Herr Minister, bitte schön!

Herr Präsident! Sehr geehrter Herr Kollege Bode, ich hatte ja vorsichtig angedeutet, dass es in den 90er-Jahren eine Vorvorgängerin von mir gab - -

(Wolfgang Jüttner [SPD]: Vorsicht ist ja eine Stärke von Ihnen!)

- Das ist doch eine positive Eigenschaft. Nun loben Sie mich schon wieder, Herr Jüttner. So viel Lob von Ihnen jeden Tag habe ich doch gar nicht verdient. Dass Sie alle meine Stärken herausstellen, finde ich einfach sagenhaft und toll.

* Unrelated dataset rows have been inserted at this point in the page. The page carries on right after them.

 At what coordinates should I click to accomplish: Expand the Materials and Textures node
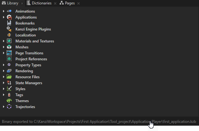3,41
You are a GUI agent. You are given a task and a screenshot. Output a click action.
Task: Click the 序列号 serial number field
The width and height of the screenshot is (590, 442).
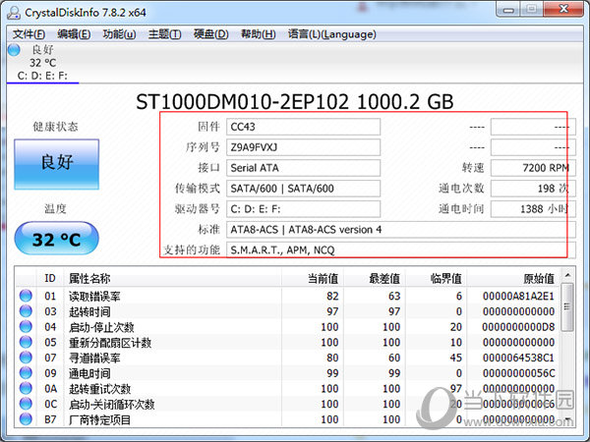pos(303,147)
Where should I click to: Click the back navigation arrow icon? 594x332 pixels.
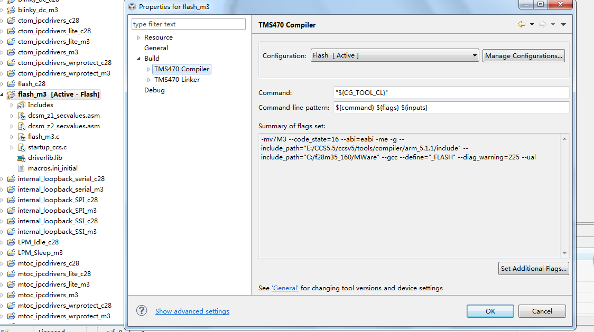coord(521,25)
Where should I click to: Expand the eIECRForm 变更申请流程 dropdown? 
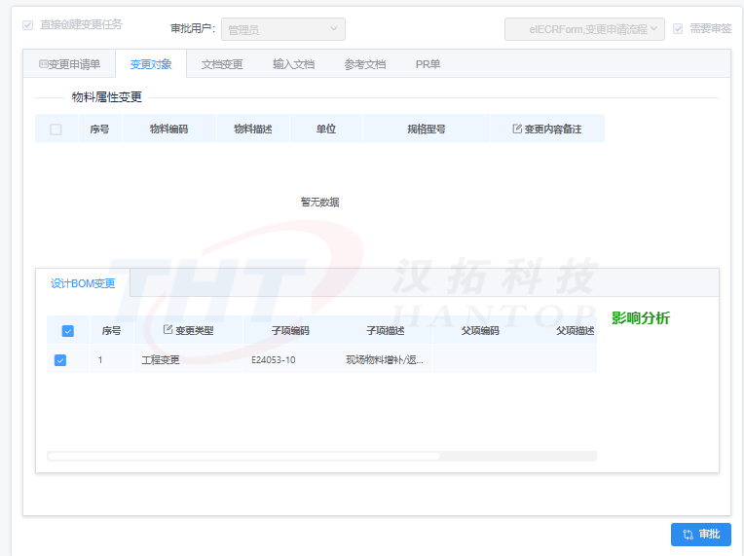pyautogui.click(x=584, y=29)
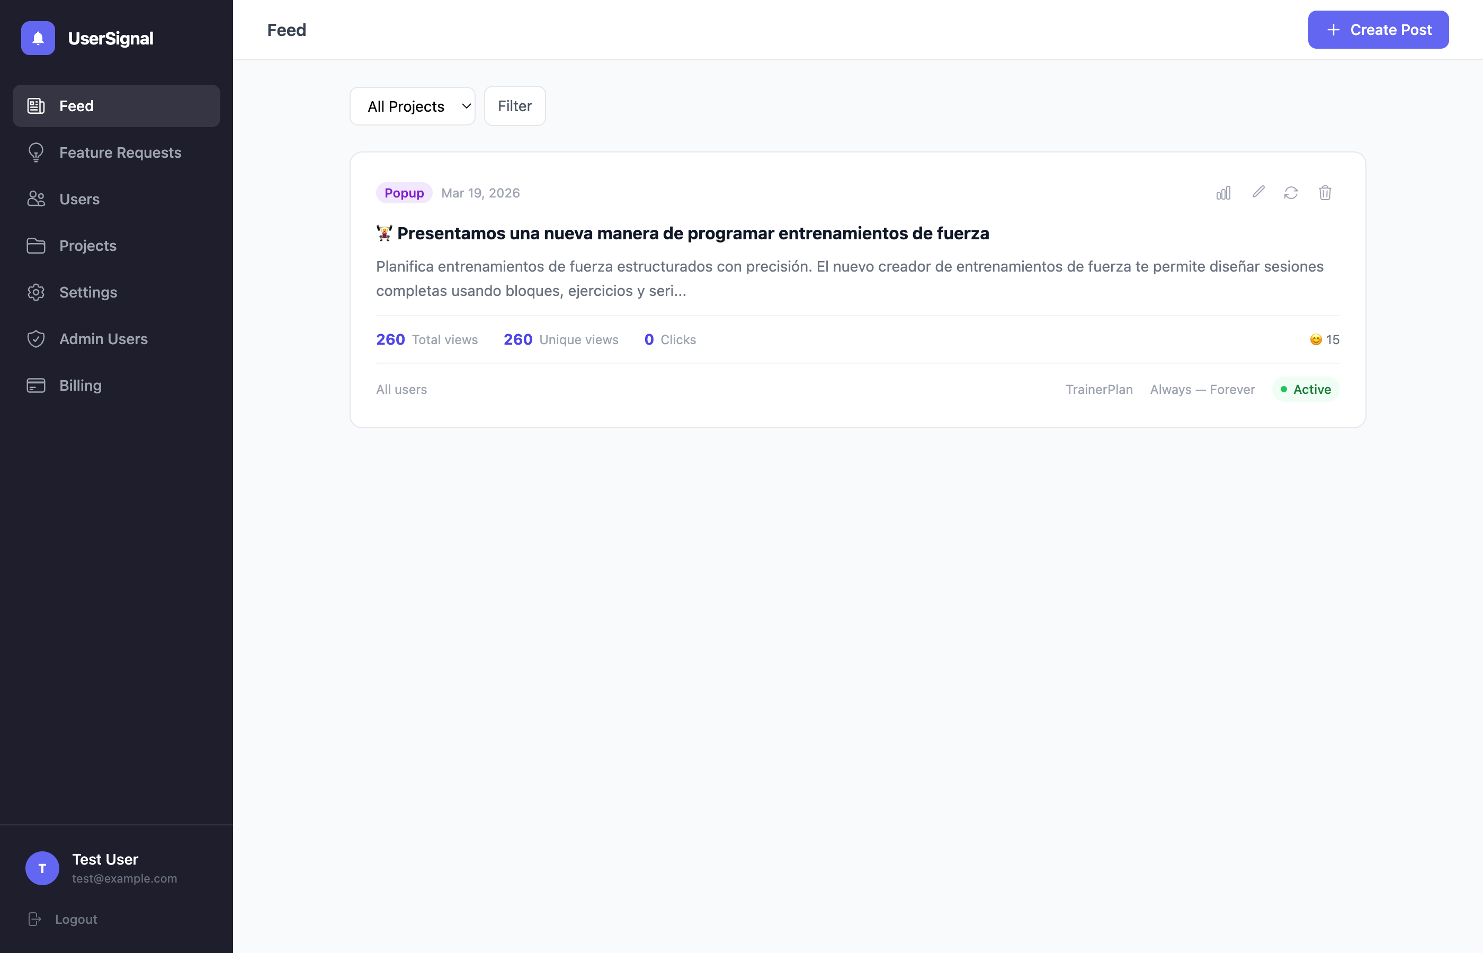This screenshot has width=1483, height=953.
Task: Expand the All Projects dropdown
Action: coord(412,106)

(Heiterkeit und Beifall bei der FDP und bei der CDU)

Herr Kollege Bode, entscheidend ist - das ist bei anderen Fragen auch so -, dass wir es uns nicht mehr erlauben können, aus weltanschaulichen Gründen an irgendwelchen Dingen festzuhalten, über die die Technik hinweggegangen ist. Wir müssen unser erklärtes Ziel erreichen, die Abfälle auch für die nachfolgenden Generationen sicher zu lagern.

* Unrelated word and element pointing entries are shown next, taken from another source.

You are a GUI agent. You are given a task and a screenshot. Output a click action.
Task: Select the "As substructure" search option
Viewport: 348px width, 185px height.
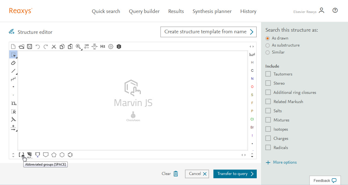268,45
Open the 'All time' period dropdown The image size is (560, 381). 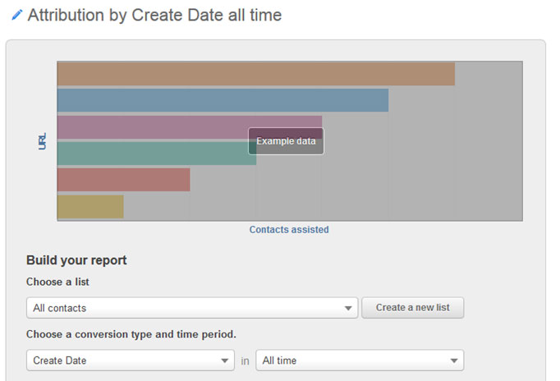pyautogui.click(x=360, y=360)

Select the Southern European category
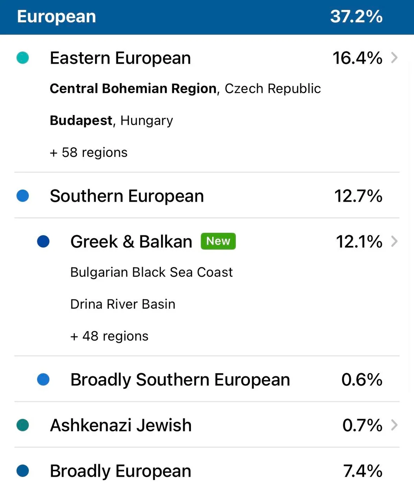pos(127,196)
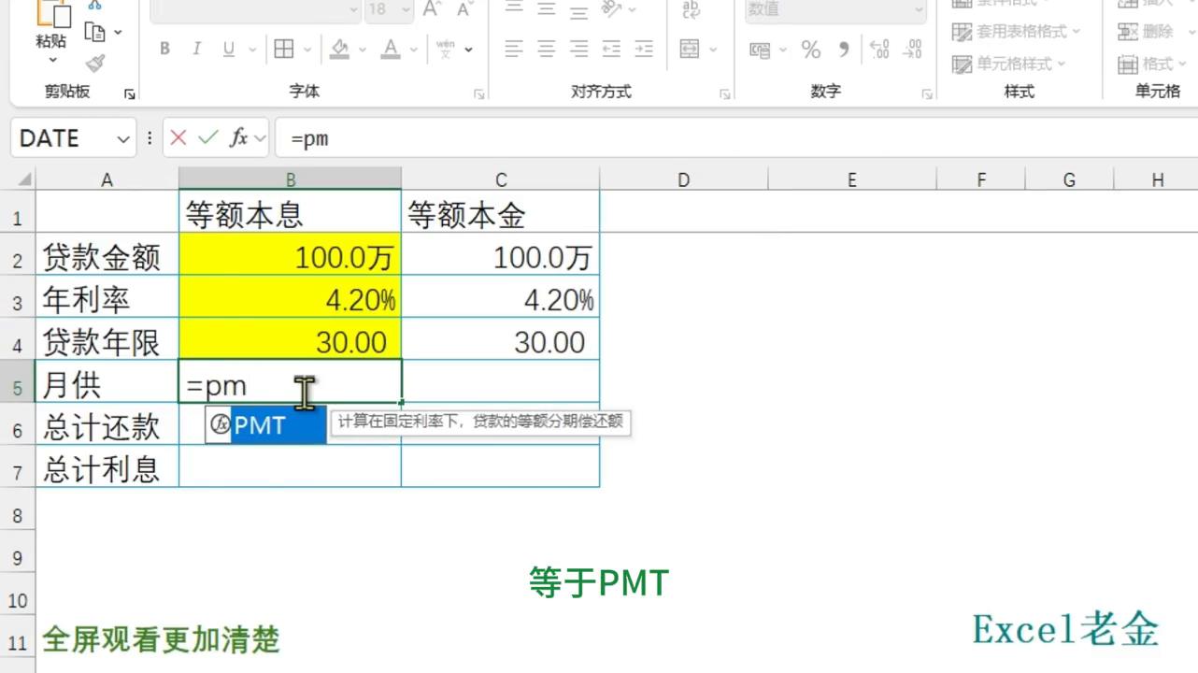Cancel formula entry with the red X

click(x=178, y=137)
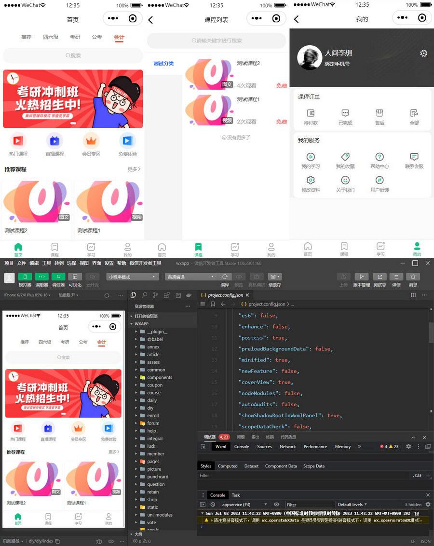The width and height of the screenshot is (434, 546).
Task: Toggle the 预览 preview eye icon
Action: coord(239,276)
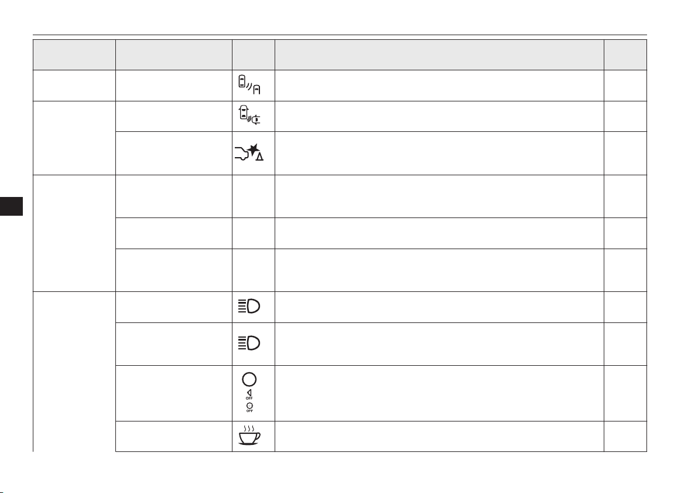Click the wide blank cell beside large circle icon
Screen dimensions: 698x493
[439, 393]
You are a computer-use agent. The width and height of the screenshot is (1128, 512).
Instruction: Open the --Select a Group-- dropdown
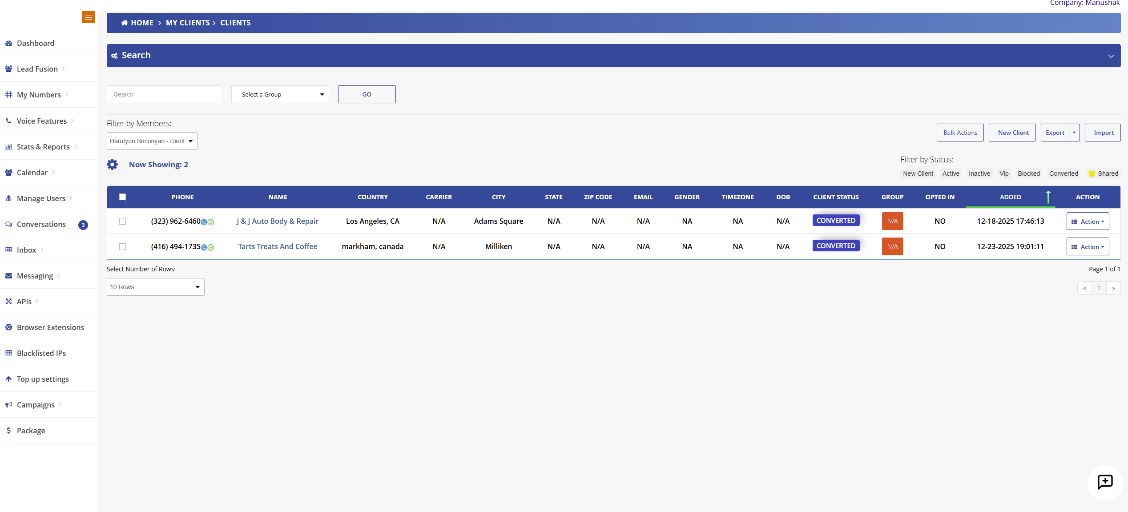[x=280, y=94]
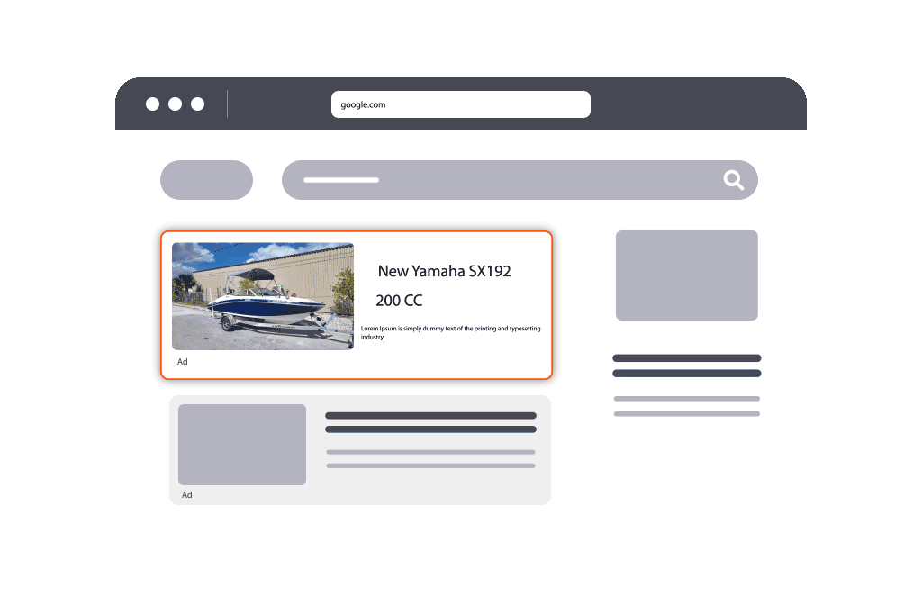Click the Ad label in second listing

(187, 495)
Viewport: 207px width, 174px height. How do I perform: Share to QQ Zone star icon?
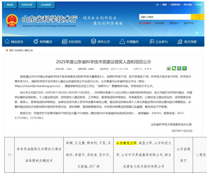(179, 68)
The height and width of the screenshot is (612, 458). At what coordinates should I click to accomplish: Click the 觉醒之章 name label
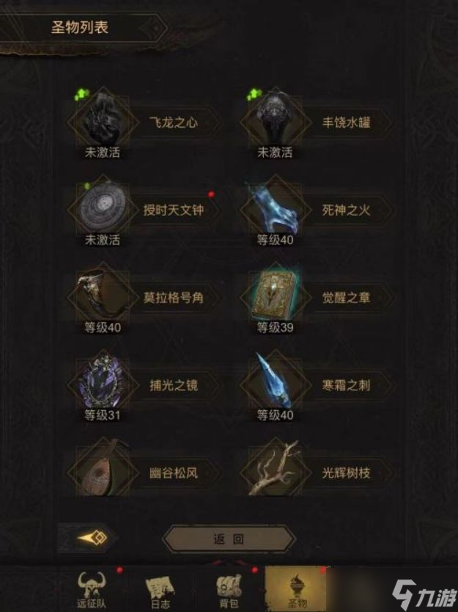[x=346, y=298]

(Ursula Helmhold [GRÜNE]: Das stimmt! Wie bei der Atomkraft!)

Insofern gehe ich davon aus, Frau Helmhold - wir haben uns ja schon bei der Beantwortung der Frage gegenseitig unterstützt -, dass wir von Ihnen jetzt dementsprechend wieder Unterstützung bekommen. Da der Umweltminister jetzt auch in Berlin gewechselt hat, werden wir hoffentlich auch für Göttingen eine vernünftige Regelung bekommen, damit wir auch dort die Möglichkeit haben, über die Technik nachzudenken und die Technik einzusetzen, die sinnvoll und richtig ist.

(Beifall bei der FDP und bei der CDU)

Vielen Dank, Herr Minister. - Jetzt möchte Frau Kollegin Zachow eine Zusatzfrage stellen. Bitte sehr!

Ich frage die Landesregierung: Ist es richtig, dass die gerade eben vom Umweltminister so freundlich

beschriebene Vorvorgängerin immer ganz dringend vor Überkapazitäten bei Verbrennungsanlagen gewarnt hat?

Vielen Dank, Frau Kollegin. - Herr Minister!